His predatory cunning and mercenary ethics all add up to one profession: a hitman.

And he's very good at it.

In fact, Michael is so good at killing that he's been recruited by a mysterious group called "The Choir" to do a series of hits. The prize is immense, but they're high-profile and, more importantly, messy. The dead? They keep coming back.

Spurrier's style - something akin to Bret Easton Ellis' - is incredibly disconcerting. The reader is bombarded with paragraphs of Aztec gods, shopping lists, Internet trivia and instructions for building a silencer. Most of Contract is from Michael's point of view, but the occasional snippet of diary entry from his confidante Sally is enough to show us that he's a) unreliable and b) not nearly as cool as he thinks he is. The purpose of the book seems to be to pose as many questions as possible about the narrator's perceptions and then, largely, shrug them off.

Contract isn't an easy read. Michael is a collapsing, predatory, macho narrator who generates little sympathy - and, aside from a few clever witticisms, Contract lacks the goofy, self-awareness of The Culled. Contract is not over the top - which makes it all the more disturbing.

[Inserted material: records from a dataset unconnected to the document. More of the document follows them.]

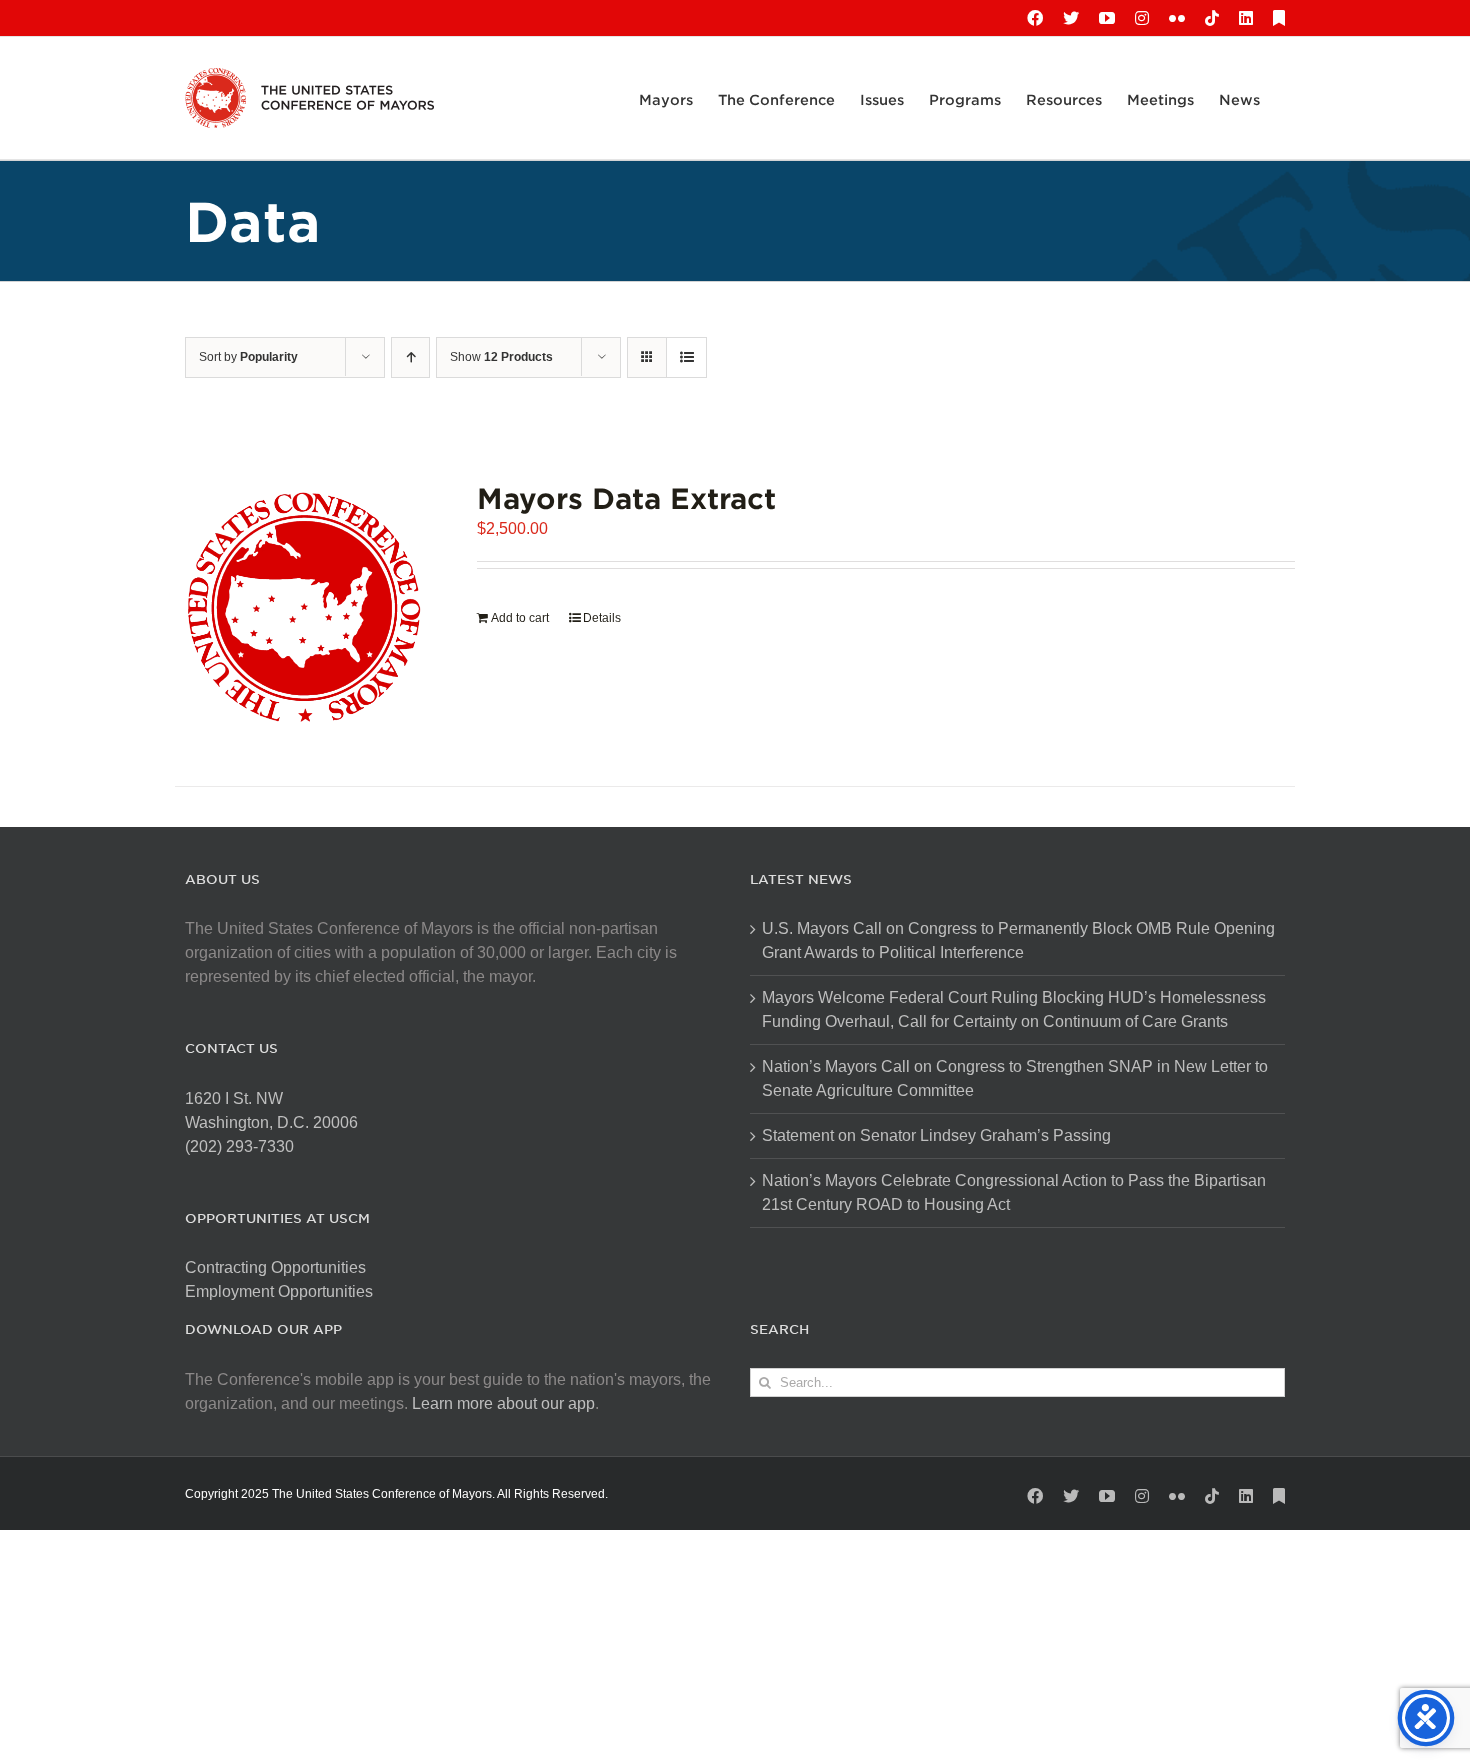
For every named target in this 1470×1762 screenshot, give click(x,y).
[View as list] (686, 357)
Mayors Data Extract (626, 497)
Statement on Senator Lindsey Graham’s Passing (936, 1135)
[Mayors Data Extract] (304, 607)
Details (602, 618)
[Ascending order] (410, 357)
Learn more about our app (503, 1403)
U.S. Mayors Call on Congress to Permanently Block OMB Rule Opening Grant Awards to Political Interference (1018, 940)
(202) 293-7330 (239, 1146)
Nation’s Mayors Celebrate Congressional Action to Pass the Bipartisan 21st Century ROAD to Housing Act (1014, 1192)
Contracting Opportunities (275, 1267)
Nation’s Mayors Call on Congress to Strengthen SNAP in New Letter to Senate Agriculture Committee (1015, 1078)
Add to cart (520, 618)
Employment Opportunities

Interesting, Contract is redeemed at the end. The sense of an Epic Supernatural Plot is largely ignored for the more human drama of Michael quest for purpose. Underneath all the layers of hallucination and distorted perception, Spurrier cleverly weaves everything together, culminating in an excellent final "reveal" and brilliantly-executed ending. Contract is a book about a side character, a "disposable" (as Michael would say) in the great scheme.